Let’s understand Child Insurance Plan in Depth
In simple words, it is the parent that owns the plan and their child is the beneficiary. Major aspects of the child insurance plan are:
- Death Benefit: You want to ensure that your child’s aspirations are not jeopardized. One distinguishing feature of a child insurance plan is that the policy is not terminated in the event of the life insured’s death. The insurer will waive all future premiums till maturity. If you die within the policy term as a result of an unfortunate incident, your child is entitled to the death benefits. The death benefit includes the sum assured and any earned incentives. If the child is a minor, the death benefit cover will be transferred to the appointed person (as chosen by you at policy purchase). They are responsible for keeping the money safe until the child reaches the age of 18.
- Maturity Benefit: The maturity benefit is essentially the sum assured, plus any accrued incentives. Remember that bonuses will only be given if the policy is a participating one and this isn’t the case if you buy term insurance because in the latter one, your child or nominee will only get the sum assured after the demise of the policyholder. Only accrued bonuses may be paid, depending on the plan the policyholder has chosen. The policyholder is eligible for the maturity benefit and may be paid in the form of assured payouts, lump sum payouts, or a combination of the two.
- Payout Customisation: You can tailor the payouts to your child’s needs. This could be –
- Assured payouts: It is a specified proportion of the sum assured that is paid annually or biannually throughout the benefit period. The plan you choose at the time of buying a child insurance plan helps you choose the time and frequency of benefit payments to be made. Some plans allow you to get benefits only after a few years have passed after the end of the premium payment term. Customers usually choose the periodic payment mode as it can cover regular expenses such as admission fees, extracurricular activities, and so on – in order to accomplish the child’s educational goals.
- Lump sum amount, plus any accrued bonuses: Bonuses will only be issued if you have a participating child plan. This is payable when the insurance matures or as a death benefit.
- Important: The customization of payout options differs by insurance and child insurance plan they have. Make sure you read the policy wordings attentively.
- Other customizations based on your preferences and the child’s future ambitions: The child insurance plan can be tailored to the goals you have set for your child’s future.
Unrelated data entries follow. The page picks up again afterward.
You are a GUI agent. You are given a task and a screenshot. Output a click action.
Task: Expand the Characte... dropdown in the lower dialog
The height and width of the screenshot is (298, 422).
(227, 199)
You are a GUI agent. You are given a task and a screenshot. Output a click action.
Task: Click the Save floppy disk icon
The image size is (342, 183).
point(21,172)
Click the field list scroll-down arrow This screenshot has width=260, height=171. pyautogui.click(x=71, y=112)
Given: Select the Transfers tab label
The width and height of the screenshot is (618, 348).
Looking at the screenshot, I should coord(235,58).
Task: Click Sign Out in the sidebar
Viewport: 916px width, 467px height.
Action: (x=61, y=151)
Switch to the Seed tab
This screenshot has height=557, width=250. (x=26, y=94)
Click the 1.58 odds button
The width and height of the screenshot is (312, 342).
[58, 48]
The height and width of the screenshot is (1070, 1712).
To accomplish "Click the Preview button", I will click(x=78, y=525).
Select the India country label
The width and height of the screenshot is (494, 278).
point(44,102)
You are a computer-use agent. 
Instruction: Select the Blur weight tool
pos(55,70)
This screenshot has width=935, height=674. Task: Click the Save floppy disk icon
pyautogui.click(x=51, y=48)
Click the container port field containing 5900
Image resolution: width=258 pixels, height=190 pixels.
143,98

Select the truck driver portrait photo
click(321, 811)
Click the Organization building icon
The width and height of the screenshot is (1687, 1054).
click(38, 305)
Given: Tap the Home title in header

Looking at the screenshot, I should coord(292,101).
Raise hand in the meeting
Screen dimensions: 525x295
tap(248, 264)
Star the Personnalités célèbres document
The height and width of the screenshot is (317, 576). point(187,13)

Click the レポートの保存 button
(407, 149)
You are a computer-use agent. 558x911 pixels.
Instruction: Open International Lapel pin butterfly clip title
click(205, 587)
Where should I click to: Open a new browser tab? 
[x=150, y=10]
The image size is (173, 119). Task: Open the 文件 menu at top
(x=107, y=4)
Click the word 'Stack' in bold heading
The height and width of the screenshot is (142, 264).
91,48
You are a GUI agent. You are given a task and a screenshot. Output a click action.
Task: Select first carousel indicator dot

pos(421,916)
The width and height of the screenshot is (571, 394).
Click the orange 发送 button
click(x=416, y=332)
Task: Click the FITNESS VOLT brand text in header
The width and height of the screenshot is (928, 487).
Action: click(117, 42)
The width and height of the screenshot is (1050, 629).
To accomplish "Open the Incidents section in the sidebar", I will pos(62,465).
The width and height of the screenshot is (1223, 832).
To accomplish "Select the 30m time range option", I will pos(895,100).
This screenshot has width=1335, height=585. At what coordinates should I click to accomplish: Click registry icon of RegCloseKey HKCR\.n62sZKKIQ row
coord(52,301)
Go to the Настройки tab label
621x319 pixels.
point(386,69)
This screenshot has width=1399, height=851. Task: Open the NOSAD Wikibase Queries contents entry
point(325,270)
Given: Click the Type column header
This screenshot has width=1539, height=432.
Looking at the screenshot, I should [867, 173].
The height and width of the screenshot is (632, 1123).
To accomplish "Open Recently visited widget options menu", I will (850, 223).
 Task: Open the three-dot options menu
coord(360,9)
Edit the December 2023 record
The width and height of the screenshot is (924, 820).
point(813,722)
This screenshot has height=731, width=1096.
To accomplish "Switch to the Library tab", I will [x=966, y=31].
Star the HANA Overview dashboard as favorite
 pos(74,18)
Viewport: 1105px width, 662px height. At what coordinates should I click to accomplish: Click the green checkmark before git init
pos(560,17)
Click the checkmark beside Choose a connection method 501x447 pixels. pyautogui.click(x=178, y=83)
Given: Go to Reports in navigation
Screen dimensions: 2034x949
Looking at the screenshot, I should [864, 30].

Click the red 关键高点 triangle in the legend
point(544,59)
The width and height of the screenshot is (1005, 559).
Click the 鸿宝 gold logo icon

They offer choices for rolling premium payment terms, rolling policy terms, and payouts across numerous benefit periods. This ensures that your child’s important milestones are covered.
- A policy’s rolling premium payment term allows you to pay off your premiums over a number of years, giving you more freedom. You can choose the most convenient choice based on your financial situation and milestones. For example, imagine the plan allows you to choose a period ranging from 8 to 32 years. You can select a payment term of 8, 9, 10, 11, or more years.
- Enhanced coverage: When you acquire the policy, you have the option to increase the coverage amount by 50%, 100%, or 200%. This is optional and requires an additional premium payment. If you die away within the policy term, the additional sum assured will be paid to your nominee immediately. They will have the option of receiving the sum assured in a lump sum or in a combination of lump sum and annual/monthly income.
So we are saying,
It is evident that as a parent, your children are the most essential aspect of your life. They are the cornerstone of your happiest memories. With that in mind, it is critical to thoroughly understand the numerous alternatives available for child insurance. Whether you buy term insurance or child insurance, the idea is to select the best one that matches your and your child’s needs. Make sure the child plan is tailored to your child’s future needs and ambitions, even when you are not present.